Supporting Youth Mental Health in an Era of Global Climate Change
Young people feel the effects of climate anxiety every day. They are bombarded with information about climate change, and its frightening implications for their future, at school, in the news, and online. And many youth, especially those in underserved communities, experience the acute effects of climate injustice on a daily basis. Their physical and mental health are compromised by climate-related natural disasters and carbon-related pollution. These issues weren’t caused by Gen Z, and it’s both unjust and unrealistic to expect Gen Z to solve them alone. Fighting climate injustice requires intergenerational participation. We have the opportunity to support the mental health and psychological resilience of Gen Z-ers, particularly youth of color, as they navigate the impacts of climate change, by co-designing relevant social and emotional resources with them. The Hopelab Studio team recently explored the intersection of climate change and youth mental health, speaking with young activists, climate psychologists, and clinicians.
Climate Activism and Mental Health – Hannah’s Story
When Hannah Estrada, a 19-year-old Education and Organizing Coordinator for the Oakland, California-based environmental justice organization Youth vs. Apocalypse, realized she needed to prioritize her health, she was feverish – too sick to leave her room or even fully lift her arms above her head. Yet she felt compelled to keep organizing, taking interviews from bed, and remotely coordinating a protest for more than 40,000 people.

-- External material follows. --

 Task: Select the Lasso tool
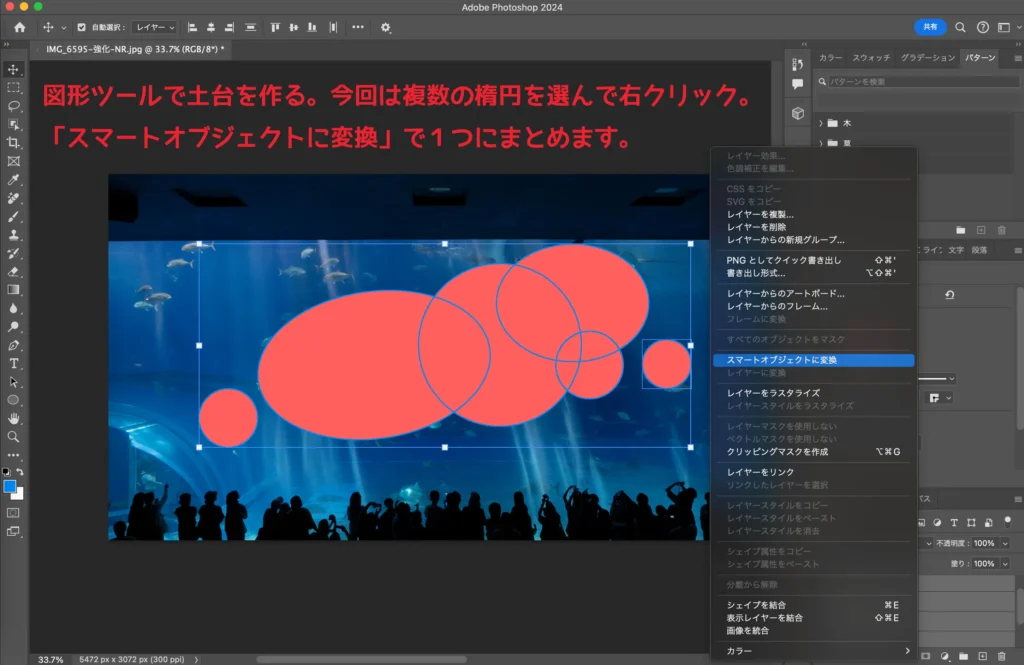coord(14,106)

She remembers the moment when she started questioning this approach, telling us, “I was on the radio with this older lady who had been an organizer, and my voice was really raspy. She could hear in my voice how sick I was. And she had said something along the lines of the climate movement isn’t a sprint, it’s a marathon. You need to be here for the long run. And we need you for the long run. So you really need to take care of yourself. And that was the first time I was connecting dots as to–if I want to be an organizer, if I want to continue to do this work, I need to learn how to take care of myself and my body.”